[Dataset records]
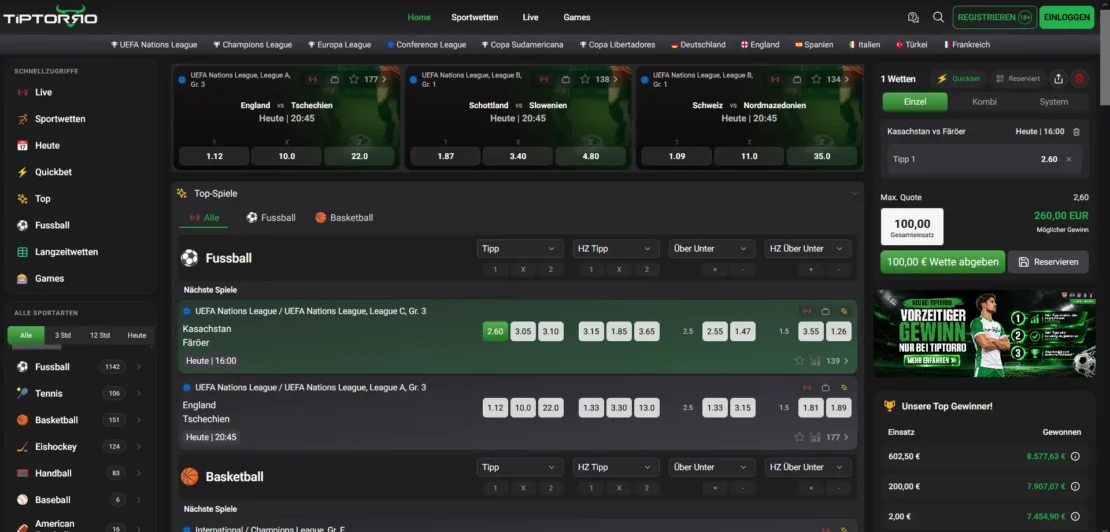Star the Kasachstan vs Färöer match as favorite
The height and width of the screenshot is (532, 1110).
coord(799,361)
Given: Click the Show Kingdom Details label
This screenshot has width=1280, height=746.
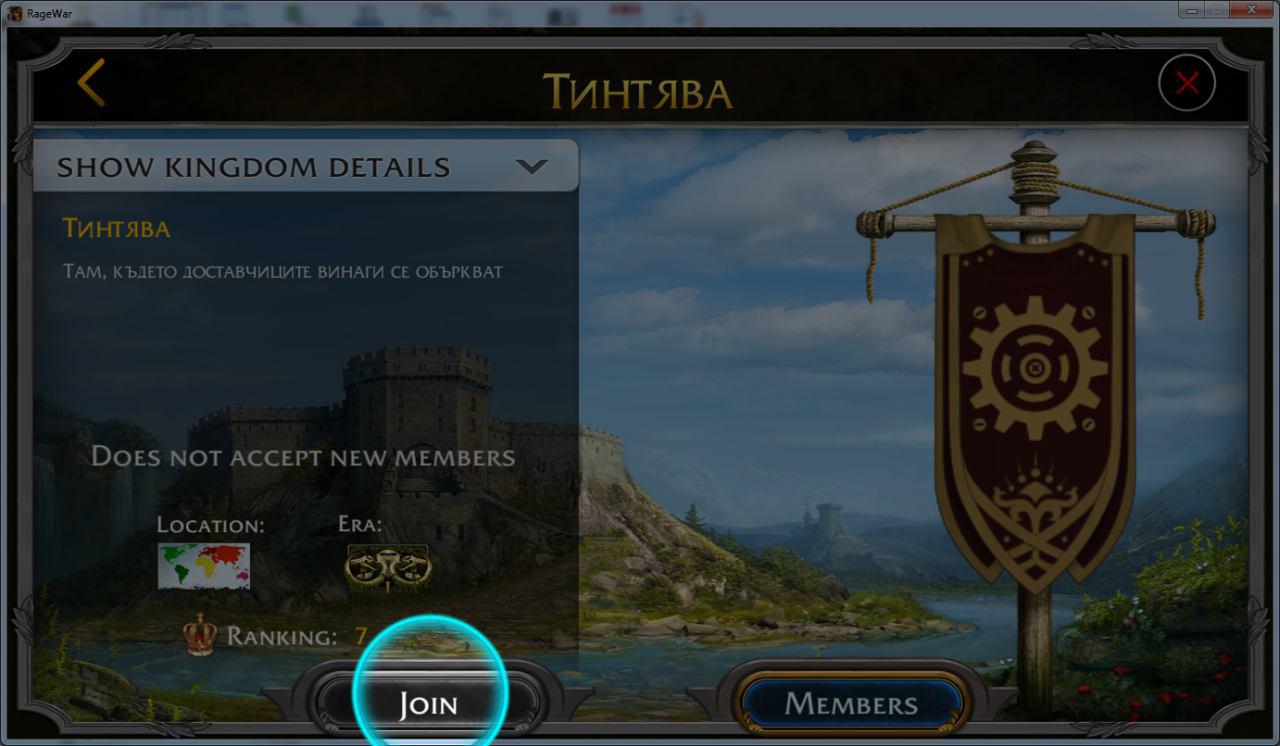Looking at the screenshot, I should (x=253, y=167).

▶ Directions
Duplicate every line of the data above verbatim, omitting the pictures from your answer.

▶ Written solution
Star the Kasachstan vs Färöer match as favorite
The height and width of the screenshot is (532, 1110).
coord(799,361)
Given: Click the Show Kingdom Details label
This screenshot has width=1280, height=746.
Looking at the screenshot, I should (x=253, y=167).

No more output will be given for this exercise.